- Exercise instructions -
Convert the data below into a Markdown table with two columns, Row and Line, giving each nonblank line its own numbered row and leaving out blank lines.

- Records to use -

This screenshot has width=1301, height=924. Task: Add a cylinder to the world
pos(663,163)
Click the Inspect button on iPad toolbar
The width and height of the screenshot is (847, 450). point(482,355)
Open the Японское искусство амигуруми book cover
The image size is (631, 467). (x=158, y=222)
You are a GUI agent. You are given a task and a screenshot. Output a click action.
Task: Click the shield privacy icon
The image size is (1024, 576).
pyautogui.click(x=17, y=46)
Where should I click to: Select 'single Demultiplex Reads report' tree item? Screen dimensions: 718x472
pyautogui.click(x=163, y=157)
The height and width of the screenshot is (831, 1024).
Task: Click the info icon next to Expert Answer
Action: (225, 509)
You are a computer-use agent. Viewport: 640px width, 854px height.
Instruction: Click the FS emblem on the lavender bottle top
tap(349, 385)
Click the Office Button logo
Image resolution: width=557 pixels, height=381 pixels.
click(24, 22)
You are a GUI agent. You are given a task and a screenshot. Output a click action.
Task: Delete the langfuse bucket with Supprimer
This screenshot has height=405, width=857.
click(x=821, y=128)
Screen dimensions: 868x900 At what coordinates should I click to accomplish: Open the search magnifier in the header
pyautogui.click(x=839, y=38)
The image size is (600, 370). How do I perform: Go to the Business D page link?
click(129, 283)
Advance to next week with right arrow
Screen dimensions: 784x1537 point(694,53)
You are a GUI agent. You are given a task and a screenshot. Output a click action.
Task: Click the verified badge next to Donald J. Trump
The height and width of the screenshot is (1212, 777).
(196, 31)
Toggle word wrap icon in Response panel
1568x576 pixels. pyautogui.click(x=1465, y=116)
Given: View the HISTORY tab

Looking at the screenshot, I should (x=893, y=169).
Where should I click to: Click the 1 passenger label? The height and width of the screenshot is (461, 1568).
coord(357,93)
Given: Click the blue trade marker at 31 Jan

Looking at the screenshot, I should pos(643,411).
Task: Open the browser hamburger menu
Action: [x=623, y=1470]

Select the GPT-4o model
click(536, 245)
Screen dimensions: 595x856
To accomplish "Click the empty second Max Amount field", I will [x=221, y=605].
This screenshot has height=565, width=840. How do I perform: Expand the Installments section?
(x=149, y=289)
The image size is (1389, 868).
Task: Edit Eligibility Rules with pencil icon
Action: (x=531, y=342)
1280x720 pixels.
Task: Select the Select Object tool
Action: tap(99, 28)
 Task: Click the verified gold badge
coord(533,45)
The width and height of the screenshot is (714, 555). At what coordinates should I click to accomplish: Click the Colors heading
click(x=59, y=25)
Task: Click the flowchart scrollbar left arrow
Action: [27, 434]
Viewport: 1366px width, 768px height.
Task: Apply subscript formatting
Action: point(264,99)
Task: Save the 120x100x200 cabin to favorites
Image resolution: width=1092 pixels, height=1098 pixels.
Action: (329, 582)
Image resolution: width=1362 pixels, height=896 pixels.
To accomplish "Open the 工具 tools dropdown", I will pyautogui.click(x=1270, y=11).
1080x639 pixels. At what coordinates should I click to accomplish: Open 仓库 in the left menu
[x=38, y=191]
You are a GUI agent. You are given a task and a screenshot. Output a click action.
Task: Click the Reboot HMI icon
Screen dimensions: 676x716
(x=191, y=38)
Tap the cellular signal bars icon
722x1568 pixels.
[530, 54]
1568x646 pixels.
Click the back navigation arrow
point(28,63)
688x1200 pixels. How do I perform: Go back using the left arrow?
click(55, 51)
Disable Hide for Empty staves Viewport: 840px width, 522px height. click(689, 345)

- Written reply -
| Row | Line |
|---|---|
| 1 | This screenshot has width=1301, height=924. Task: Add a cylinder to the world |
| 2 | pos(663,163) |
| 3 | Click the Inspect button on iPad toolbar |
| 4 | The width and height of the screenshot is (847, 450). point(482,355) |
| 5 | Open the Японское искусство амигуруми book cover |
| 6 | The image size is (631, 467). (x=158, y=222) |
| 7 | You are a GUI agent. You are given a task and a screenshot. Output a click action. |
| 8 | Task: Click the shield privacy icon |
| 9 | The image size is (1024, 576). |
| 10 | pyautogui.click(x=17, y=46) |
| 11 | Where should I click to: Select 'single Demultiplex Reads report' tree item? Screen dimensions: 718x472 |
| 12 | pyautogui.click(x=163, y=157) |
| 13 | The height and width of the screenshot is (831, 1024). |
| 14 | Task: Click the info icon next to Expert Answer |
| 15 | Action: (225, 509) |
| 16 | You are a computer-use agent. Viewport: 640px width, 854px height. |
| 17 | Instruction: Click the FS emblem on the lavender bottle top |
| 18 | tap(349, 385) |
| 19 | Click the Office Button logo |
| 20 | Image resolution: width=557 pixels, height=381 pixels. |
| 21 | click(24, 22) |
| 22 | You are a GUI agent. You are given a task and a screenshot. Output a click action. |
| 23 | Task: Delete the langfuse bucket with Supprimer |
| 24 | This screenshot has height=405, width=857. |
| 25 | click(x=821, y=128) |
| 26 | Screen dimensions: 868x900 At what coordinates should I click to accomplish: Open the search magnifier in the header |
| 27 | pyautogui.click(x=839, y=38) |
| 28 | The image size is (600, 370). How do I perform: Go to the Business D page link? |
| 29 | click(129, 283) |
| 30 | Advance to next week with right arrow |
| 31 | Screen dimensions: 784x1537 point(694,53) |
| 32 | You are a GUI agent. You are given a task and a screenshot. Output a click action. |
| 33 | Task: Click the verified badge next to Donald J. Trump |
| 34 | The height and width of the screenshot is (1212, 777). |
| 35 | (196, 31) |
| 36 | Toggle word wrap icon in Response panel |
| 37 | 1568x576 pixels. pyautogui.click(x=1465, y=116) |
| 38 | Given: View the HISTORY tab |
| 39 | Looking at the screenshot, I should (x=893, y=169). |
| 40 | Where should I click to: Click the 1 passenger label? The height and width of the screenshot is (461, 1568). |
| 41 | coord(357,93) |
| 42 | Given: Click the blue trade marker at 31 Jan |
| 43 | Looking at the screenshot, I should pos(643,411). |
| 44 | Task: Open the browser hamburger menu |
| 45 | Action: [x=623, y=1470] |
| 46 | Select the GPT-4o model |
| 47 | click(536, 245) |
| 48 | Screen dimensions: 595x856 |
| 49 | To accomplish "Click the empty second Max Amount field", I will [x=221, y=605]. |
| 50 | This screenshot has height=565, width=840. How do I perform: Expand the Installments section? |
| 51 | (x=149, y=289) |
| 52 | The image size is (1389, 868). |
| 53 | Task: Edit Eligibility Rules with pencil icon |
| 54 | Action: (x=531, y=342) |
| 55 | 1280x720 pixels. |
| 56 | Task: Select the Select Object tool |
| 57 | Action: tap(99, 28) |
| 58 |  Task: Click the verified gold badge |
| 59 | coord(533,45) |
| 60 | The width and height of the screenshot is (714, 555). At what coordinates should I click to accomplish: Click the Colors heading |
| 61 | click(x=59, y=25) |
| 62 | Task: Click the flowchart scrollbar left arrow |
| 63 | Action: [27, 434] |
| 64 | Viewport: 1366px width, 768px height. |
| 65 | Task: Apply subscript formatting |
| 66 | Action: point(264,99) |
| 67 | Task: Save the 120x100x200 cabin to favorites |
| 68 | Image resolution: width=1092 pixels, height=1098 pixels. |
| 69 | Action: (329, 582) |
| 70 | Image resolution: width=1362 pixels, height=896 pixels. |
| 71 | To accomplish "Open the 工具 tools dropdown", I will pyautogui.click(x=1270, y=11). |
| 72 | 1080x639 pixels. At what coordinates should I click to accomplish: Open 仓库 in the left menu |
| 73 | [x=38, y=191] |
| 74 | You are a GUI agent. You are given a task and a screenshot. Output a click action. |
| 75 | Task: Click the Reboot HMI icon |
| 76 | Screen dimensions: 676x716 |
| 77 | (x=191, y=38) |
| 78 | Tap the cellular signal bars icon |
| 79 | 722x1568 pixels. |
| 80 | [530, 54] |
| 81 | 1568x646 pixels. |
| 82 | Click the back navigation arrow |
| 83 | point(28,63) |
| 84 | 688x1200 pixels. How do I perform: Go back using the left arrow? |
| 85 | click(55, 51) |
| 86 | Disable Hide for Empty staves Viewport: 840px width, 522px height. click(689, 345) |